[Cryptography] Can crypto implement OS/FS protections ?

Michael Kjörling 9bf3a7ef93bb at ewoof.net
Wed Nov 23 08:13:49 EST 2022


On 22 Nov 2022 14:56 +0000, from hbaker1 at pipeline.com (Henry Baker):
> Consider Unix/Linux read/write/execute/owner/group protections.
> 
> Wouldn't 'execute' be analogous to today's 'trusted boot' chains ?
> 
> Presumably 'owner' would be connected to a public key for the owner.
> 
> Are there crypto versions of 'group' ?

A group is just a named set consisting of some (non-negative but
possibly zero) number of specified users.
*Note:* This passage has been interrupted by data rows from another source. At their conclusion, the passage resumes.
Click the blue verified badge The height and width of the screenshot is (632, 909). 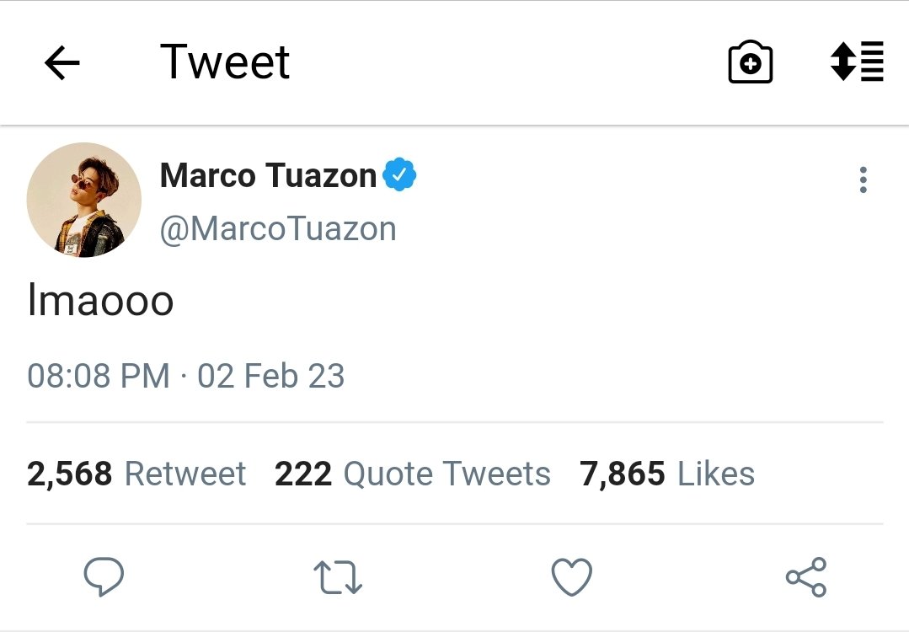(399, 174)
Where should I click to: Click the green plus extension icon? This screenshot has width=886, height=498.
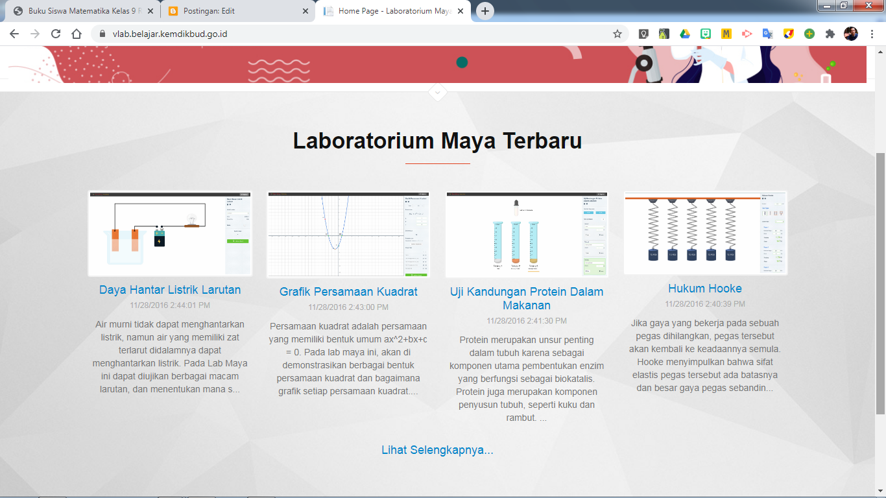click(809, 33)
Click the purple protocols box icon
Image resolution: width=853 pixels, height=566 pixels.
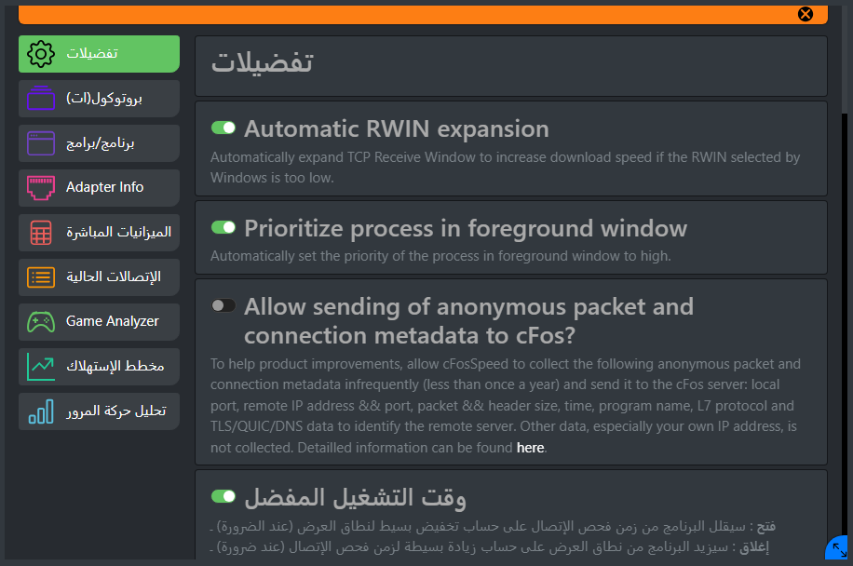41,99
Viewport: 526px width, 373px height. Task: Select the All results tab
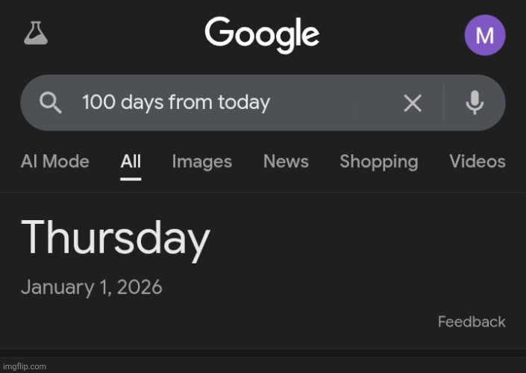tap(131, 161)
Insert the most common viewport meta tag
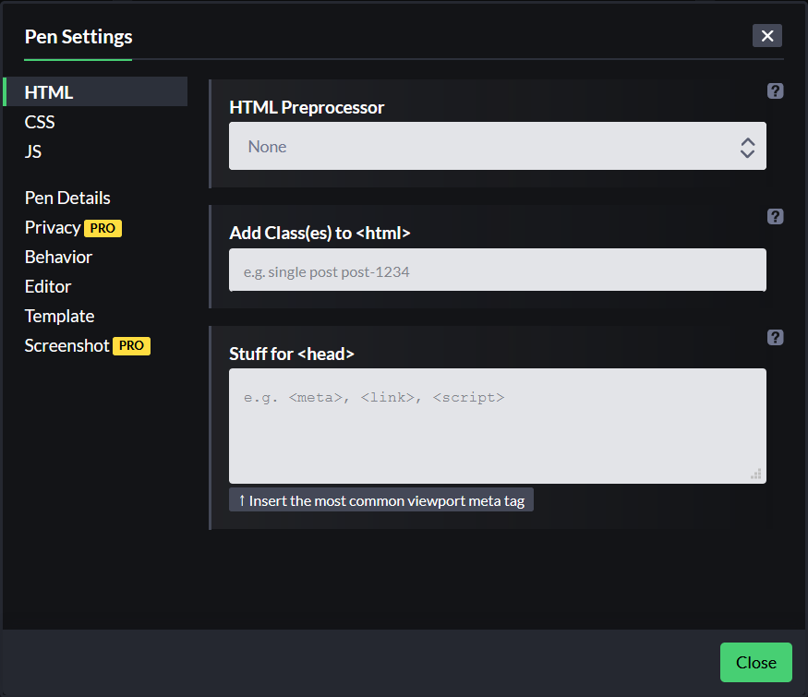The width and height of the screenshot is (808, 697). coord(381,500)
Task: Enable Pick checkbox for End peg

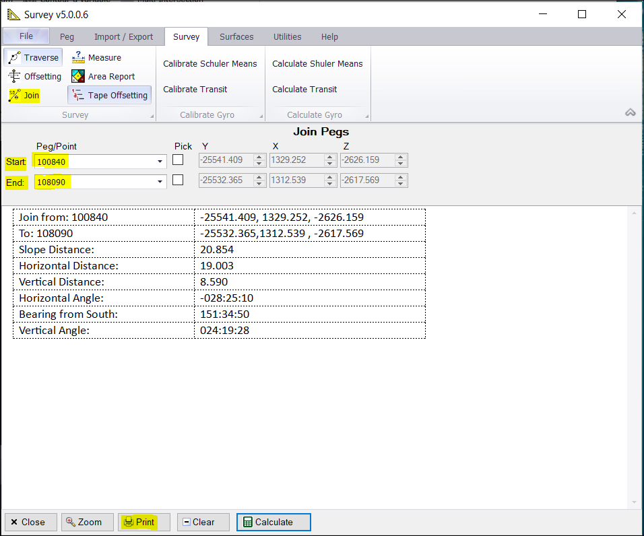Action: pos(178,180)
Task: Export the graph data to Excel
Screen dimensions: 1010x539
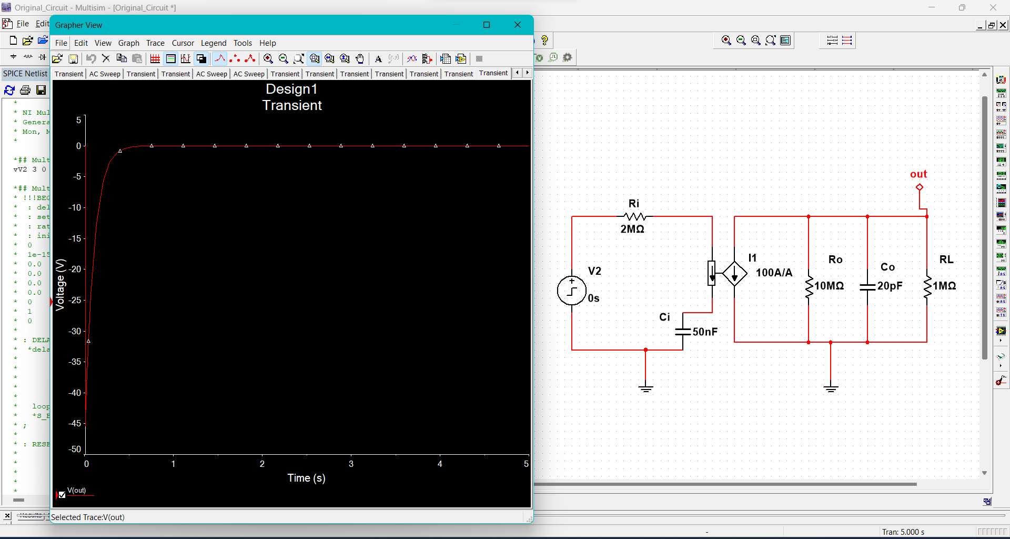Action: tap(446, 59)
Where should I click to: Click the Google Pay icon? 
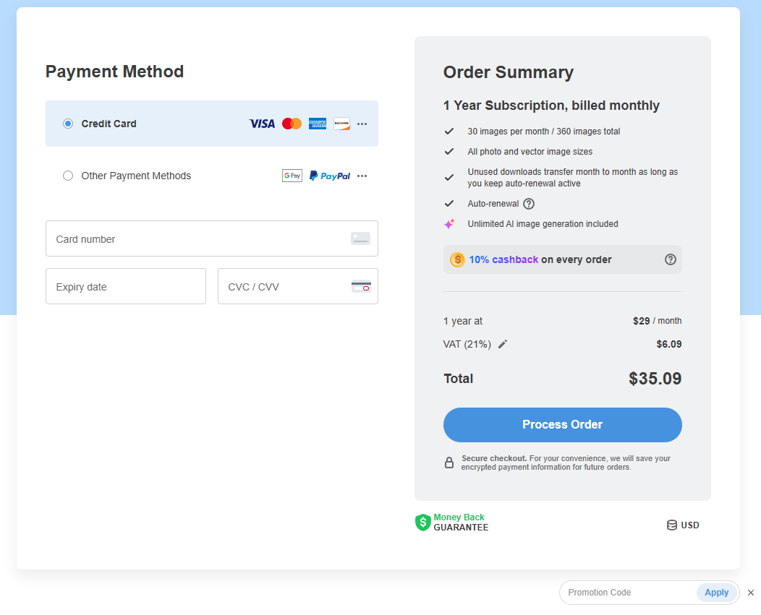pyautogui.click(x=292, y=176)
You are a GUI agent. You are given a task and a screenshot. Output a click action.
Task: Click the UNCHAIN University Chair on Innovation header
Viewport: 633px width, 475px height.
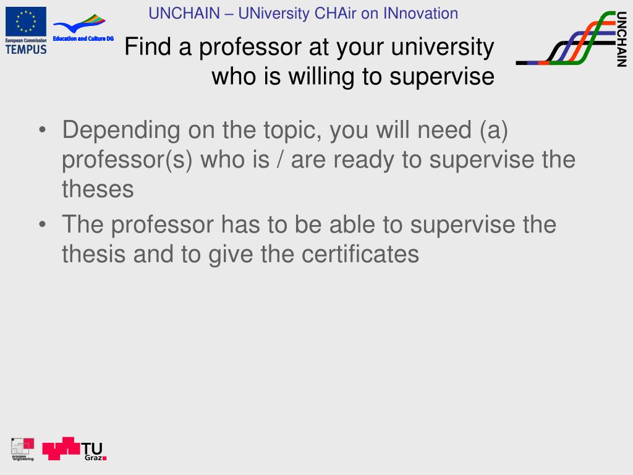pos(303,14)
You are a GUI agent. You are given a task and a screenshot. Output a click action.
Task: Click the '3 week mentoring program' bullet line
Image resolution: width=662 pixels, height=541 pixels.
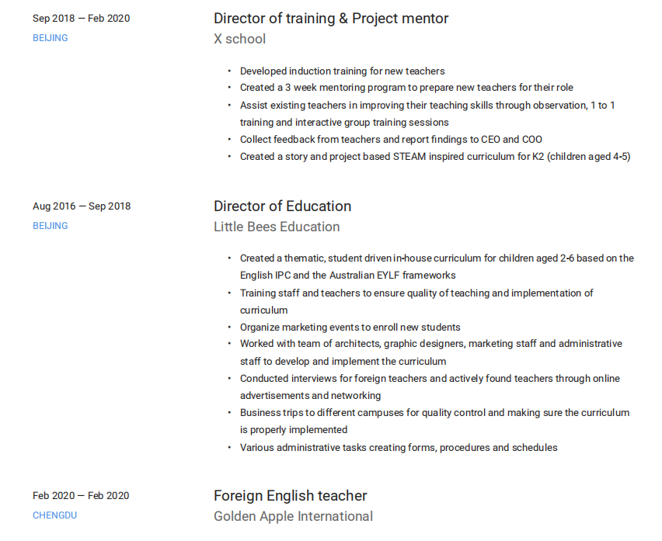click(x=406, y=88)
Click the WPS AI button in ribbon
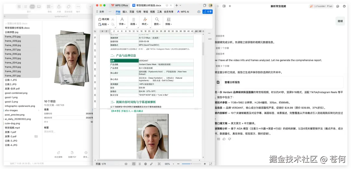The height and width of the screenshot is (169, 351). tap(184, 12)
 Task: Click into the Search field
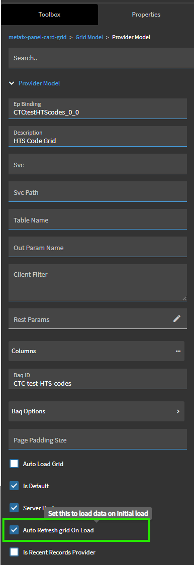click(x=102, y=58)
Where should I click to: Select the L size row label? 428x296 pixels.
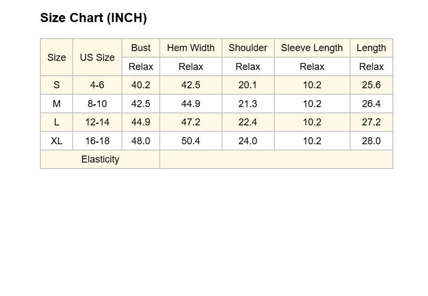[x=56, y=122]
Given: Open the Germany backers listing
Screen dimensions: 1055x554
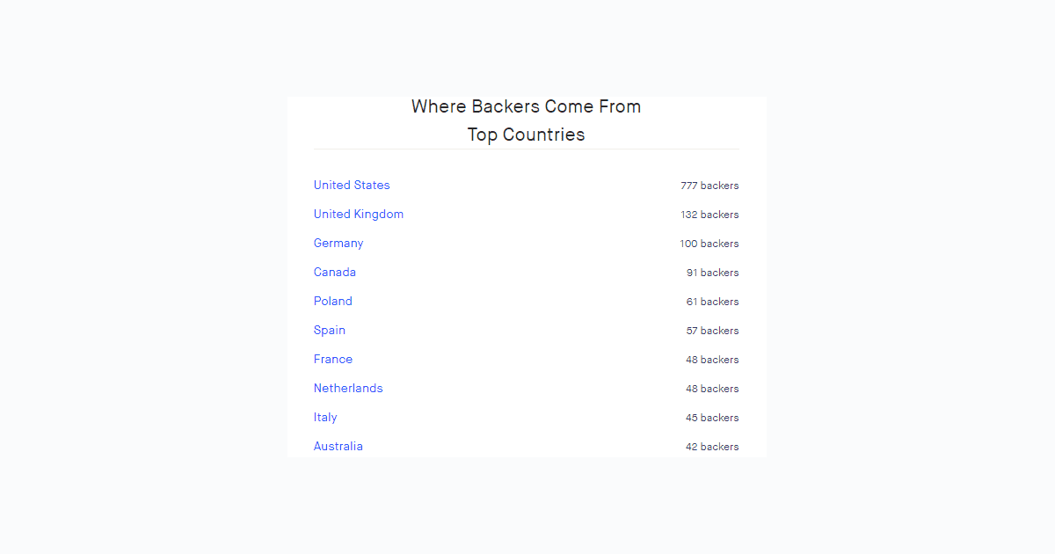Looking at the screenshot, I should (x=338, y=243).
So if the concept of owner
(a user) maps to a single public key, then the concept of group would
likewise map to a set of public keys any one of which is sufficient to
authorize the action in question.

As long as we ignore performance, that makes it easy: if you already
have some function authorized_for(action, identity) where action
represents some action to be taken, identity is a user's public key or
other identity-bearing token, and the return value somehow indicates
whether the action is allowed or not; then all you need is a way to
iterate over a set of values of identity until that function either
returns "allowed" or you run out of identities to try (the latter
resulting in an ultimate result of disallowed).

For proper protection you would of course want that to be an atomic
part of, for example, the I/O code path, not a separate test, but I'm
simplifying here to illustrate the possible solution given the set of
building blocks.

-- 
✍  Michael Kjörling                  🏡 https://michael.kjorling.se
“Remember when, on the Internet, nobody cared that you were a dog?”